The fretful daughter represents both a tragic break between Eva and Georges over the conditions of Anne's care, and one of the rare moments of familial warmth to grace a Haneke film, as Eva, late in the story, gives her stubborn dad a long-overdue salute. "When I came in earlier, I remembered as a child listening to you two making love. I felt you really loved each other, and we would always be together."

Haneke's rigorously unsentimental take on the most wrenchingly intimate human ties pays huge dividends as we witness a humane and non-didactic philosophical exchange between Georges and Anne over the rituals of her last days. As Georges clings to the empty solace of hospice care, Anne dismisses his arguments out of hand, including the obvious, "But what if it was me instead?" The truly harrowing third act of Amour – the beats that probably drove the stranger near me to crack open emotionally – come as Anne falls into a helpless descent into excruciating pain, punctuated by a humiliating reversion to an almost infantile state where she can only summon the universal sound for mother.

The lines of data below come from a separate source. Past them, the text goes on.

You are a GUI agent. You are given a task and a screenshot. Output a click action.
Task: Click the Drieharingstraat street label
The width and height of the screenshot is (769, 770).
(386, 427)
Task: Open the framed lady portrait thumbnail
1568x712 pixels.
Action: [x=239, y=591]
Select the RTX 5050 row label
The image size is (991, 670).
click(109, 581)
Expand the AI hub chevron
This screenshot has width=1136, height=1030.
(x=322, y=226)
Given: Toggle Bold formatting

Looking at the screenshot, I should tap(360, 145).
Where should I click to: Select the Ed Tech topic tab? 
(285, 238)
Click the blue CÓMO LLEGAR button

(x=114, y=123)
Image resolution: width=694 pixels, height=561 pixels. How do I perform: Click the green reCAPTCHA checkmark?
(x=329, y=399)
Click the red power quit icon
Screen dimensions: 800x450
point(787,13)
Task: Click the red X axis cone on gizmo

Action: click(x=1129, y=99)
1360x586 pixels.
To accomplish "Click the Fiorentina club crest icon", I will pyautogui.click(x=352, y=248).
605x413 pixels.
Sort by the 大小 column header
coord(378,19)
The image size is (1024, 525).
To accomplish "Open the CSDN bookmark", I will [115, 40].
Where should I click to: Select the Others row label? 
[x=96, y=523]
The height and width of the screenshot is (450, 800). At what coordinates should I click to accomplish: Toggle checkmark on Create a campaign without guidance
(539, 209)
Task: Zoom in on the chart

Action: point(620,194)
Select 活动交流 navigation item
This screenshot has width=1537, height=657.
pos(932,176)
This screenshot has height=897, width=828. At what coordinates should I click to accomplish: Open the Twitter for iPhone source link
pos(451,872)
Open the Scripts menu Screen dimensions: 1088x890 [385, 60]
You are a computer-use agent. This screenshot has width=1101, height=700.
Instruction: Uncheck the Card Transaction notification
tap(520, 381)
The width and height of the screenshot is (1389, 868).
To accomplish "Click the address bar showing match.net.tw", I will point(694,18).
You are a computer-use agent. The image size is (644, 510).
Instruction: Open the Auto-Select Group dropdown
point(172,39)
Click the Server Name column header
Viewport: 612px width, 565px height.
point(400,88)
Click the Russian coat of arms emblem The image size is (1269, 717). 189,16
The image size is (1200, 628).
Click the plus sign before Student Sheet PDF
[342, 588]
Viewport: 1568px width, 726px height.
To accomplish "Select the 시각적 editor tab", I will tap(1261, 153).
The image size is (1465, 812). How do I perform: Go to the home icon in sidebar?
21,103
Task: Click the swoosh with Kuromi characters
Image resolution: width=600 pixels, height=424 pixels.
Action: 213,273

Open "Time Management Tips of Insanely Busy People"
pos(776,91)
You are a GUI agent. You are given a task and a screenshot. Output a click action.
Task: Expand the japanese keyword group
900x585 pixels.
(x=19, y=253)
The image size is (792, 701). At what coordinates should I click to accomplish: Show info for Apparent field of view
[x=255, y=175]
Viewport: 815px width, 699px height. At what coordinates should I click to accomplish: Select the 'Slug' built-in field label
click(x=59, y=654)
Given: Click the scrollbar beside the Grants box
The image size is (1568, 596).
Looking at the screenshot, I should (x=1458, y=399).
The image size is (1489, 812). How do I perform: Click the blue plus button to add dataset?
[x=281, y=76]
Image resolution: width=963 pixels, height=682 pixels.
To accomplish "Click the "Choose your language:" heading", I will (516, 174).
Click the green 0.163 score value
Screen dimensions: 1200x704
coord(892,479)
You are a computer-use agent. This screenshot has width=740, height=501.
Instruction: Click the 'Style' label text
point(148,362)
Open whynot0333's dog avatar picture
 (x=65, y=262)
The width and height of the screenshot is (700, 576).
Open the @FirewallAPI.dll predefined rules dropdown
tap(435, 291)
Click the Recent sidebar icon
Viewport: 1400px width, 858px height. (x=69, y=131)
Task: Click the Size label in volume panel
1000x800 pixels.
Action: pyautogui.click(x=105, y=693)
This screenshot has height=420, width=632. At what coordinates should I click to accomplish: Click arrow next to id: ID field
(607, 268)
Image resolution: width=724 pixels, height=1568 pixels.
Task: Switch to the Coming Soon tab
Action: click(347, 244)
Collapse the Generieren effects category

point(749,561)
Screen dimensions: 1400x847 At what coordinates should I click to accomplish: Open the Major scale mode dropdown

Haneke has said that he wouldn't have undertaken this sad journey without his age-appropriate leads. European cinema buffs will never shake the image of Jean-Louis Trintignant as the closeted queer political henchman in Bertolucci's monumental autopsy of Italian Fascism The Conformist. Nor is it easy to forget Emmanuelle Riva as the disgraced young French woman who rediscovers the meaning of love in the arms of a Japanese architect in Alain Resnais' poetically brutal Hiroshima Mon Amour. There is something about the vast body of his screen roles and her achingly brief screen career that makes them a good match to portray this couple born to be joined at the hip. It's as if Haneke had somehow stumbled across two intuitively right 80something ingenues.